**DIRECTIONS FOR THIS TASK**
Reproduce word for word the lines from the one containing "The width and height of the screenshot is (800, 450)." through the one containing "coordinates (270, 729).", including both of those lines.

(Records from a collection)

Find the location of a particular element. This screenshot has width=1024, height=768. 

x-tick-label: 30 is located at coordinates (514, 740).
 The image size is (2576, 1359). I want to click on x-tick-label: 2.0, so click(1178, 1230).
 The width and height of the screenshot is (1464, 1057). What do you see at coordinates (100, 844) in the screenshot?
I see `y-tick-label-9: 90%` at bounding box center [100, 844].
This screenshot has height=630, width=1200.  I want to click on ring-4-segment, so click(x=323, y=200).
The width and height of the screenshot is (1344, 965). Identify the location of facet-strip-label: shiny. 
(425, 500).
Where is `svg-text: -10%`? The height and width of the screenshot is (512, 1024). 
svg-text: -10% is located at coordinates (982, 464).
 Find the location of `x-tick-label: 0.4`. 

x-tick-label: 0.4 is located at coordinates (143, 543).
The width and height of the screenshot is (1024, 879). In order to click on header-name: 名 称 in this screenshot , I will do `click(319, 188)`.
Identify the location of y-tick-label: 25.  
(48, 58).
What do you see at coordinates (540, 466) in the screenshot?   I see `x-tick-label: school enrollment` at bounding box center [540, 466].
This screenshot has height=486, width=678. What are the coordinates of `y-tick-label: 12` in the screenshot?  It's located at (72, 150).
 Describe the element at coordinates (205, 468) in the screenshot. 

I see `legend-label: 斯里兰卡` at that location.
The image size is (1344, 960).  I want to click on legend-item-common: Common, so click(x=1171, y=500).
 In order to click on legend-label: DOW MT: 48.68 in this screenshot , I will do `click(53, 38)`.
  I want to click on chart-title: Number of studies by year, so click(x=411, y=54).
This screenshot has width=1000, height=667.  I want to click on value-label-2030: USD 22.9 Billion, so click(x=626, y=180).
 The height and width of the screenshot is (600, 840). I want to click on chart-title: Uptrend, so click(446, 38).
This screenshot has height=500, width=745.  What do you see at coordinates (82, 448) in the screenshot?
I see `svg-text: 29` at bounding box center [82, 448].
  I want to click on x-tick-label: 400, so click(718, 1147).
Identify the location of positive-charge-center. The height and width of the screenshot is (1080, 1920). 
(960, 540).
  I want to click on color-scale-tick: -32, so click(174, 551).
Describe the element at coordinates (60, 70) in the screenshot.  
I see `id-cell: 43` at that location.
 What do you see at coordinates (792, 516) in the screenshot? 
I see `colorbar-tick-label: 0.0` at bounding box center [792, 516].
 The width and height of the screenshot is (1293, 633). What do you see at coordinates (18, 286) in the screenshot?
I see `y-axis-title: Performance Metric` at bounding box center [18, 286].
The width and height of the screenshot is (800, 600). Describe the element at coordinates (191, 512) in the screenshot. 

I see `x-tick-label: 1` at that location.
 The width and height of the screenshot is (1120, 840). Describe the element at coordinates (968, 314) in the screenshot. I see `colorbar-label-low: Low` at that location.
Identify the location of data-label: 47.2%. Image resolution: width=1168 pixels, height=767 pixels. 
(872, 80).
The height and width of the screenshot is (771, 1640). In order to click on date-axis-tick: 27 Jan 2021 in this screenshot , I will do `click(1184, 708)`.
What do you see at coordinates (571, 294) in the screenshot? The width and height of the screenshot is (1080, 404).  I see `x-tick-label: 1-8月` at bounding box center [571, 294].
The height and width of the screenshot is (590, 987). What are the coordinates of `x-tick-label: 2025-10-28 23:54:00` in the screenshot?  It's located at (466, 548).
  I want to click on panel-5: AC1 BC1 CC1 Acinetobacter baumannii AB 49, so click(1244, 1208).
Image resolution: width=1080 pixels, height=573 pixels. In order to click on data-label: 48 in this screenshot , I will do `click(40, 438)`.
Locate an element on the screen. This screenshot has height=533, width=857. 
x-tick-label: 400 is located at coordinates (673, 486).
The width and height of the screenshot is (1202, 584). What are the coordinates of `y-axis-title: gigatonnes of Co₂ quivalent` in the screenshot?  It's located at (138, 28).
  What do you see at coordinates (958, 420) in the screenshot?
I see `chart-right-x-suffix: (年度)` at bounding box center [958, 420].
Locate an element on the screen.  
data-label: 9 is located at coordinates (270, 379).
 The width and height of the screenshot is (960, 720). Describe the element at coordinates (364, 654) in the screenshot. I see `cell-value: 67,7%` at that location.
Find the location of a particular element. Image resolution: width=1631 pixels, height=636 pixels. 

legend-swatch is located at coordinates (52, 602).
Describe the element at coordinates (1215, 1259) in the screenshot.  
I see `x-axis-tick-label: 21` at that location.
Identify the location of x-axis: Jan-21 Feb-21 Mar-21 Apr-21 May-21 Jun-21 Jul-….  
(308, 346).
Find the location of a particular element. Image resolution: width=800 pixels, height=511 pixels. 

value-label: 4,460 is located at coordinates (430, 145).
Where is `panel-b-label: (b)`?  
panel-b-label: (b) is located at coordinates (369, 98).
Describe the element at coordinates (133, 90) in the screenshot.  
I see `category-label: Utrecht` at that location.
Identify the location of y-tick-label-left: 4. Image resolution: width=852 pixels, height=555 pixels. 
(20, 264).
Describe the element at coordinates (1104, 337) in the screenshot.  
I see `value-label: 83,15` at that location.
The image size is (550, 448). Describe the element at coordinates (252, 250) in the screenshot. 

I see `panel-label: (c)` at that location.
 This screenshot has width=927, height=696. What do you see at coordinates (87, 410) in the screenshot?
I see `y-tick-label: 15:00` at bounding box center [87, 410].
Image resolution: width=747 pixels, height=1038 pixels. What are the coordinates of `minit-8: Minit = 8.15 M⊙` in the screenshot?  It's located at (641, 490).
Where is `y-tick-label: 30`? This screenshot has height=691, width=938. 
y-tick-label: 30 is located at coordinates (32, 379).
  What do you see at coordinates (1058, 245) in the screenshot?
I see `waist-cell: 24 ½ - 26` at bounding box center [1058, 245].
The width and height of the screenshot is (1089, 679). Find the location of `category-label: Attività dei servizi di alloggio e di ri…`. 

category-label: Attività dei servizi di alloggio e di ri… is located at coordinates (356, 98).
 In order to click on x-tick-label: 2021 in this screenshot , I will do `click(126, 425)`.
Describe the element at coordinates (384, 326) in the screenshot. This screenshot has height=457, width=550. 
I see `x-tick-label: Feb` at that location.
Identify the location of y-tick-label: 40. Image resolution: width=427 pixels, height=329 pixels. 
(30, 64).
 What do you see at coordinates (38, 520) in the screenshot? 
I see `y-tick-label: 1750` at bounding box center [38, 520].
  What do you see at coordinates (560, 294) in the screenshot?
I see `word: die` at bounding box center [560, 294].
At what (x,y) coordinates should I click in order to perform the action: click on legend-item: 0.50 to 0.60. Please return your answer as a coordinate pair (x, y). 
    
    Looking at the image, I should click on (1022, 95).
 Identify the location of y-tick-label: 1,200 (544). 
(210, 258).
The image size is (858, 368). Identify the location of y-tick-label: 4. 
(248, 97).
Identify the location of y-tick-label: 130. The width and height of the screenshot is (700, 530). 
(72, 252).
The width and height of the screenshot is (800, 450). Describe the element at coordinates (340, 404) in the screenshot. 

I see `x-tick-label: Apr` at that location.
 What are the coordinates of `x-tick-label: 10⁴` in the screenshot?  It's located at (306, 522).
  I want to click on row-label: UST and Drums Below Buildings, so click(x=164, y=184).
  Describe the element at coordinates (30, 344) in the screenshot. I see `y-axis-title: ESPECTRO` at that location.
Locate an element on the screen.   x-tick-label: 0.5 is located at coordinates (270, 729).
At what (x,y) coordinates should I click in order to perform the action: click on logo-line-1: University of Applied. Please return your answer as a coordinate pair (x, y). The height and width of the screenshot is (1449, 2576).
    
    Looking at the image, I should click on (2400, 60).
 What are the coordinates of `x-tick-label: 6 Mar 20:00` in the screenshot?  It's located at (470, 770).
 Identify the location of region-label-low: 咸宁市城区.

**YOUR SOLUTION**
The width and height of the screenshot is (800, 450). Describe the element at coordinates (340, 404) in the screenshot. 

I see `x-tick-label: Apr` at that location.
 What are the coordinates of `x-tick-label: 10⁴` in the screenshot?  It's located at (306, 522).
  I want to click on row-label: UST and Drums Below Buildings, so click(x=164, y=184).
  Describe the element at coordinates (30, 344) in the screenshot. I see `y-axis-title: ESPECTRO` at that location.
Locate an element on the screen.   x-tick-label: 0.5 is located at coordinates (270, 729).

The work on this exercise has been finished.